Les deux frères ont laissé le collège derrière eux. L’air pénètre dans les poumons avec un petit bruit sec, et le ciel est figé comme en septembre à l’île. Lorsque septembre revient à l’île, les pommiers sont lourds dans le verger et le soir, du côté de Montmorency, entre les étoiles qui clignent de froid, des aurores boréales à profusion montent et descendent, tels de grands voiliers perdus dans les mers du nord. Les chiens aboient dans les cours comme s’ils redoutaient un cataclysme. C’est le moment où il faut dire bonjour au Verger, car le collège ouvre ses portes. Dans la lingerie, Madame Richard marquait le linge d’André ; Jacques, qui errait par la maison à cette époque de l’année (les premiers jours de septembre sont la lie des vacances), avait surpris sa mère, en larmes, une fois. Elle se tourmentait pour André, évidemment ; on avait beau lui répéter à André qu’il serait pensionnaire, il ne comprenait rien. Jacques, lui, avait retrouvé dans la lingerie des chagrins de petit pensionnaire oubliés depuis longtemps. Au collège, il s’était occupé d’André. Il répondait aux questions d’André ; il y mettait même de la commisération et refrénait ses impatiences. La tendresse pèse de nouveau ce soir, comme un poids qui l’inclinerait vers la misère du petit. Mais le remords tenaille Jacques ; le jeune homme craint de perdre sa conquête et il éprouve le besoin d’un appui. Si l’un d’eux pouvait trouver un mot, un seul. Et André dit :

— Je n’ai pas fini mes problèmes…

Jacques l’embrasserait pour cet aveu ! Ah ! mais, les problèmes, ils les résoudront ensemble, demain matin, avant la classe, et Jacques expliquera tout par le menu ; Jacques fera la preuve par l’algèbre pour être plus sûr.

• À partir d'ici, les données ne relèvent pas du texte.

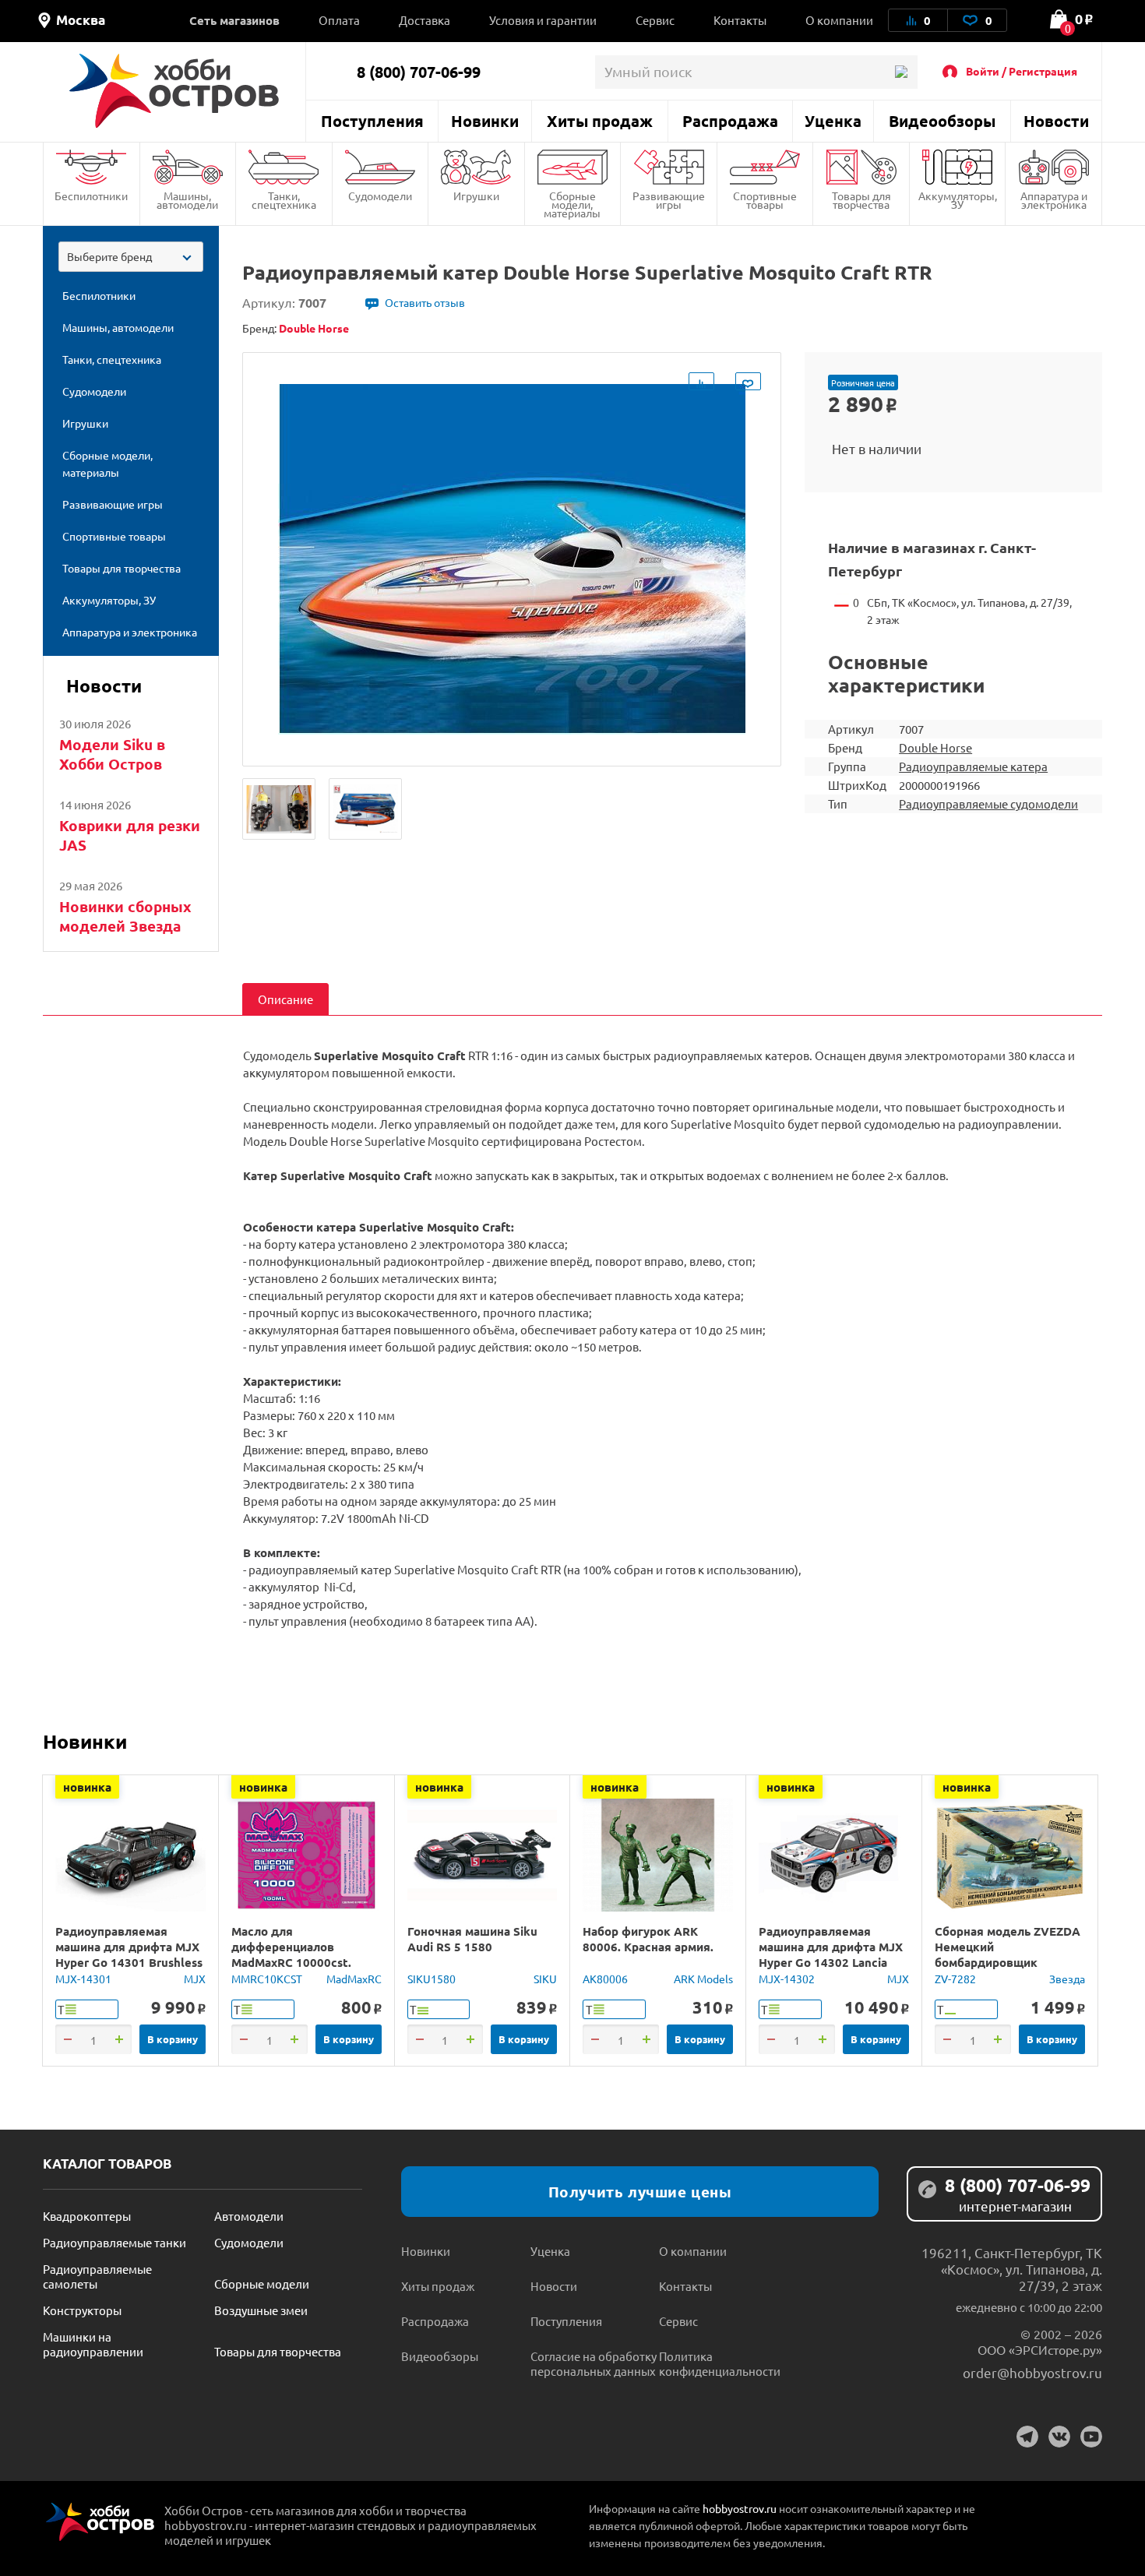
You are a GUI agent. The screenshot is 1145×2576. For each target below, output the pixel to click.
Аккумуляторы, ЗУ (957, 200)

La bise fait pleurer les étoiles là-haut et le crissement de la neige sous les pas provoque des frissons qui rétractent la peau. On boira une tasse de chocolat bouillant chez le pharmacien du coin.

Après avoir conduit André au dortoir, Jacques ragaillardi, revint à l’étude ; il trouva sur sa table un billet du Père Vincent. Il était déserté de rancune contre le Père Vincent. Après neuf heures, au collège, les derniers échos du tumulte quotidien s’endorment sous les toits et le veilleur, qui ballotte une lanterne fumeuse par les corridors, traînasse ses savates dans le ronronnement venu de la chaufferie. Jacques et le Père Vincent causeraient longuement.

La nouvelle que le Père lui communiqua ne le surprit pas ; il ne pensa pas à la mort. Lorsque Jacques redescendit du dortoir une heure plus tard, sa valise à la main, André l’attendait chez le Père Vincent. André était assis sur le coin d’une chaise et clignotait ; il s’était peigné à la hâte et des gouttes d’eau s’écrasaient sur la serge bleu marine de son veston.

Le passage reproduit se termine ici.